The S&P 500 remains about 17.1% above the year-end 2019 levels, according to Dow Jones Market Data, although this year's selloff might feel brutal, especially after the September carnage.

That isn't low enough, given the likely scope of Federal Reserve actions needed to bring surging inflation back to the central bank's 2% annual target, according to Steven Blitz, chief U.S. economist at TS Lombard.

Markets are being routed but they are resetting due to too rich price levels created by Fed policies that went on way too long, Blitz said in a recent client note.

Financial conditions are consequently tightening, but are not yet enough to meet.

The economy is about to blow a gasket. Blitz pointed out how little financial conditions have tightened see chart relative to past recessions, bolstering his case for why the Fed still needs to raise its policy rate by more than anticipated.

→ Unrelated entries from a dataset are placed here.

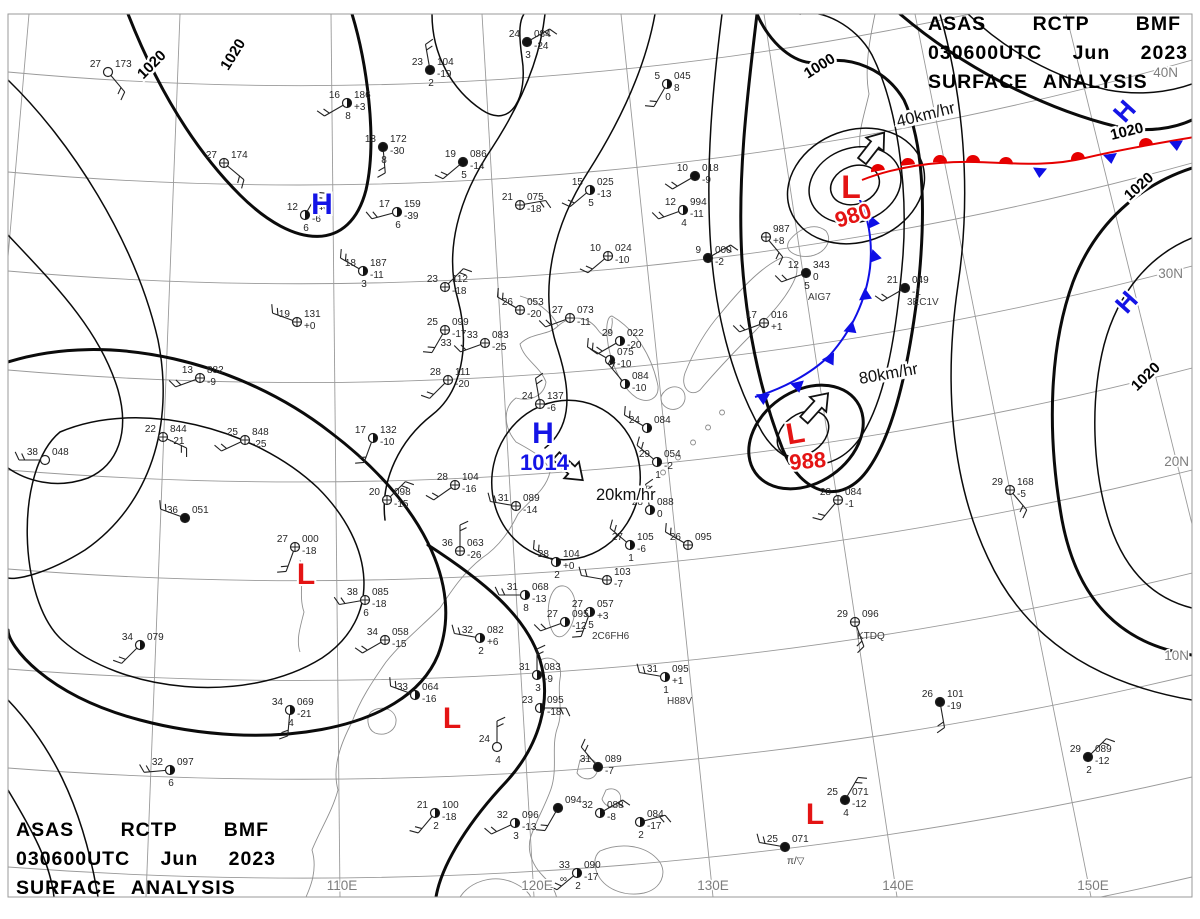  Describe the element at coordinates (432, 596) in the screenshot. I see `coastline` at that location.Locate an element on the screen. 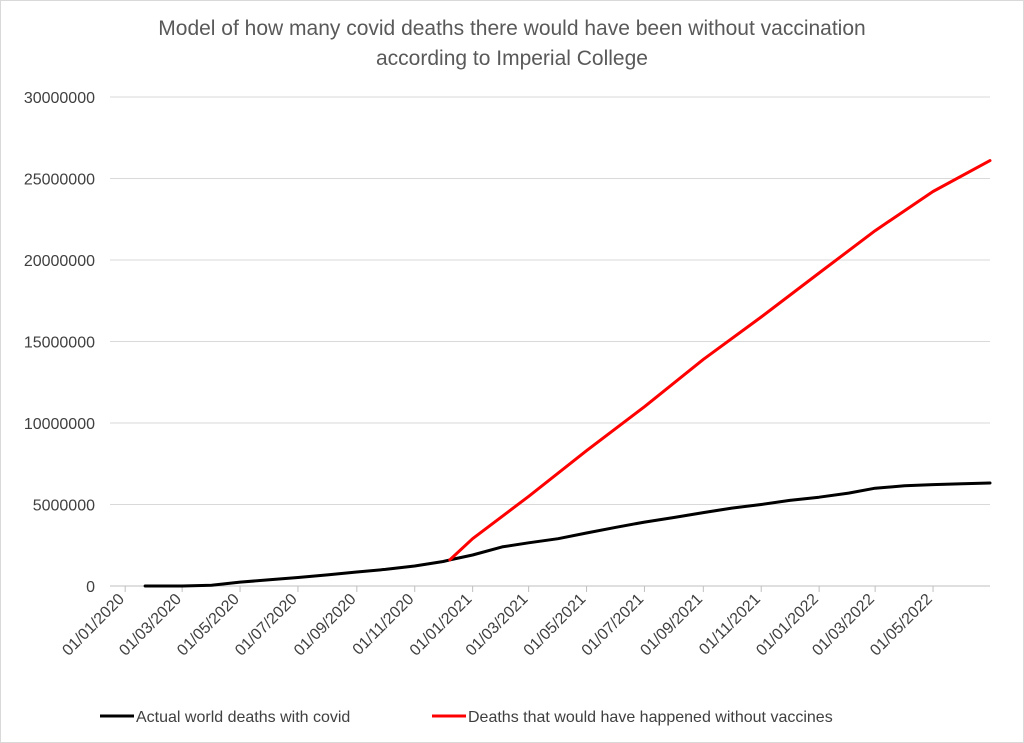  y-tick-label: 10000000 is located at coordinates (60, 424).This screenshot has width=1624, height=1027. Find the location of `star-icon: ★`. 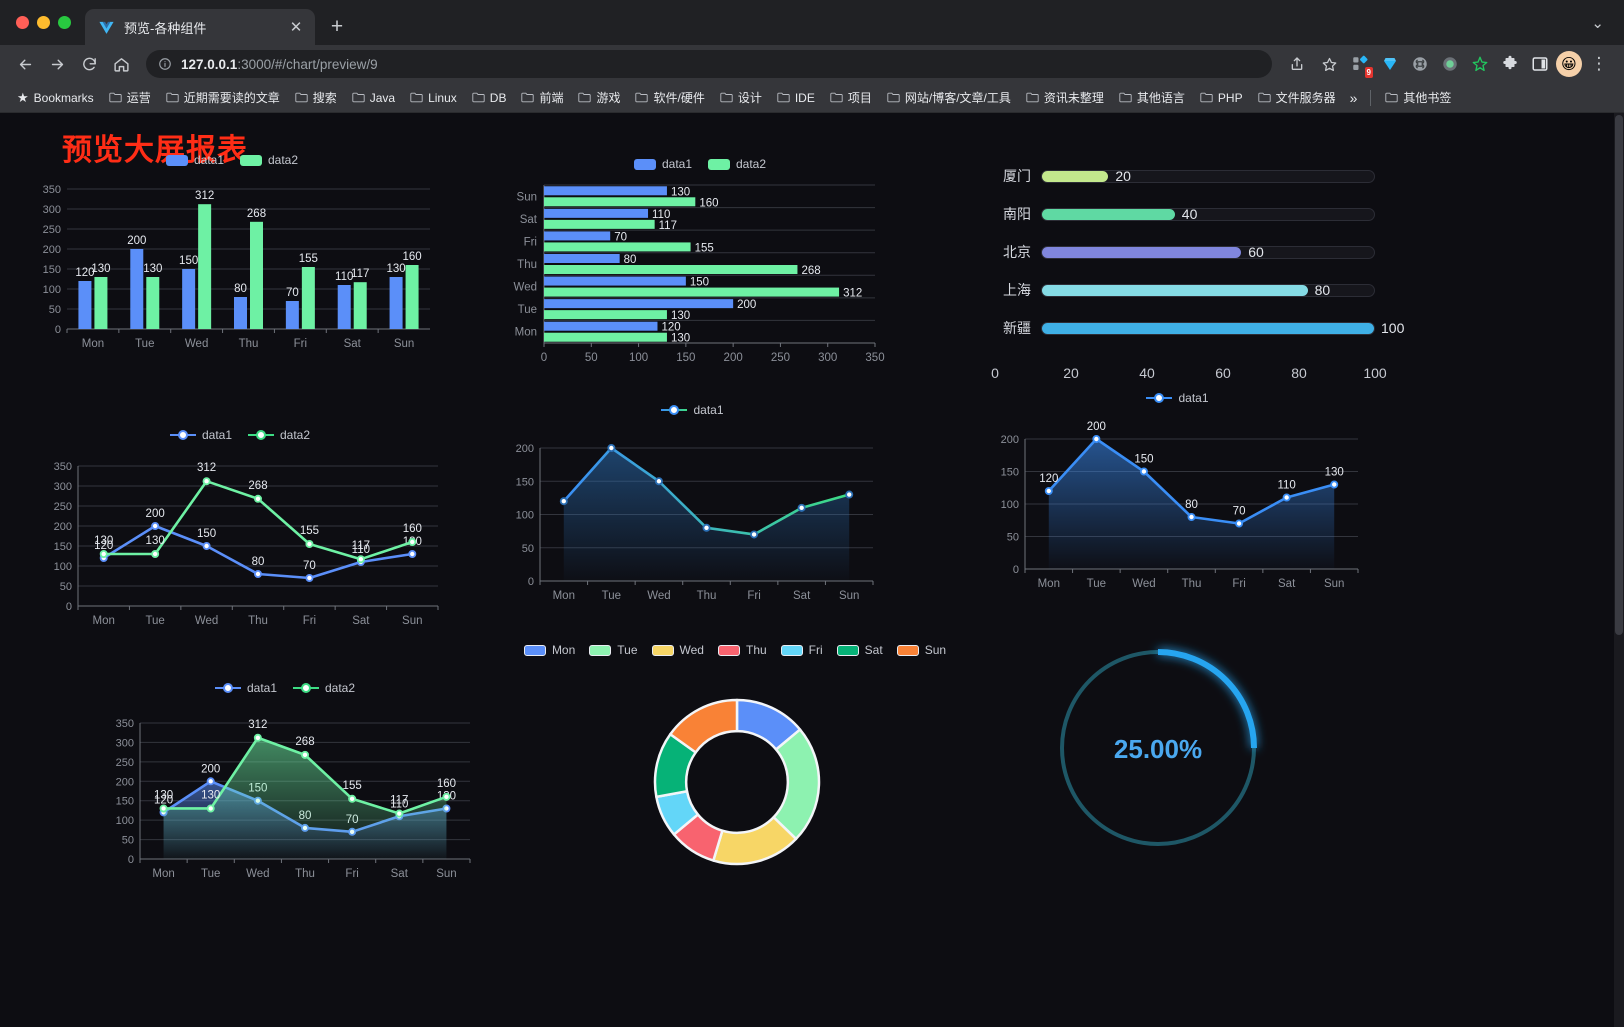

star-icon: ★ is located at coordinates (23, 97).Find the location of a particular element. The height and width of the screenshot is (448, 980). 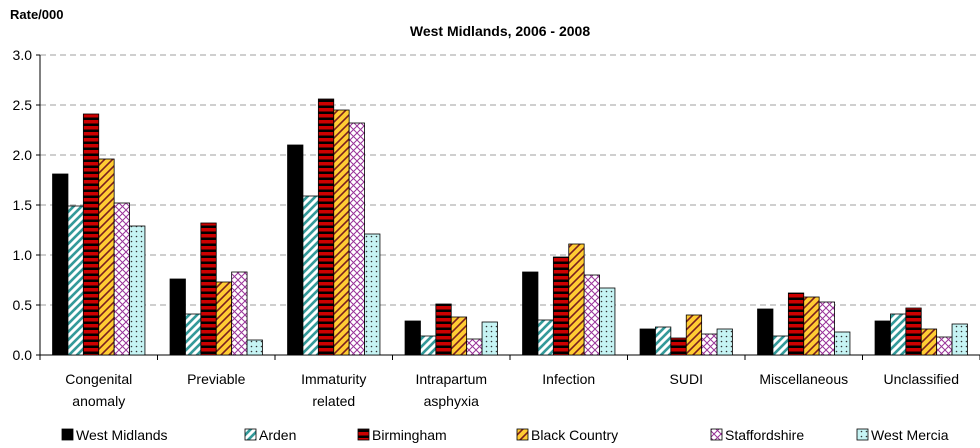

x-tick-label: Intrapartum is located at coordinates (451, 379).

U.S. stocks ended Wednesday in choppy trade after rallying sharply to kick off October and after their worst September since 2002. After a rough September, the S&P 500 s SPX, typically sees modest gains a month later, but not the Dow Jones Industrial Average, DJIA, when looking at historical data, William Watts wrote.

The main problem for Blitz is that this year's stock-market decline has been hardly a shake out when considering the roughly 50% drop in equities in the 1974 -- 75 recession and 2008 -- 09.

The market has gotten here by pricing in the Fed's 4.5% solution for 4.5% inflation, 4.5% unemployment and 4.5% funds rate with all believing this is the case.

Blitz said that it would be enough to put maximum downward pressure on inflation. The jobs report for September gave investors clues as to whether the Fed might keep up its pace of outsize rate hikes in the face of robust wage gains that have fuelled inflation.

Related: Hiring and job creation fell to a 2 year low in the September jobs report of the U.S.

The Fed solution may need to hit 5.5%, especially with household balance sheets resilient, even as interest rates have risen, which has cooled the housing market as the 30 year fixed mortgage rate nears 7%, according to Blitz.

Energy costs as a component of inflation came back into focus on Wednesday after major oil producers agreed to reduce their crude production levels by 2 million barrels a day, starting next month.

The decision was followed by the US benchmark West Texas Intermediate crude for November delivery CLX 22, CL 00, which gained 1.4% at $87.76 a barrel.

U.S. crude prices have fallen from an intraday high in March of $130 a barrel, according to FactSet data, after they surged as global economies first emerged from the Pandemic lock-downs, but also as Russia's war in Ukraine.

There is still a lot of room for housing in a recession, even if prices drop 15%.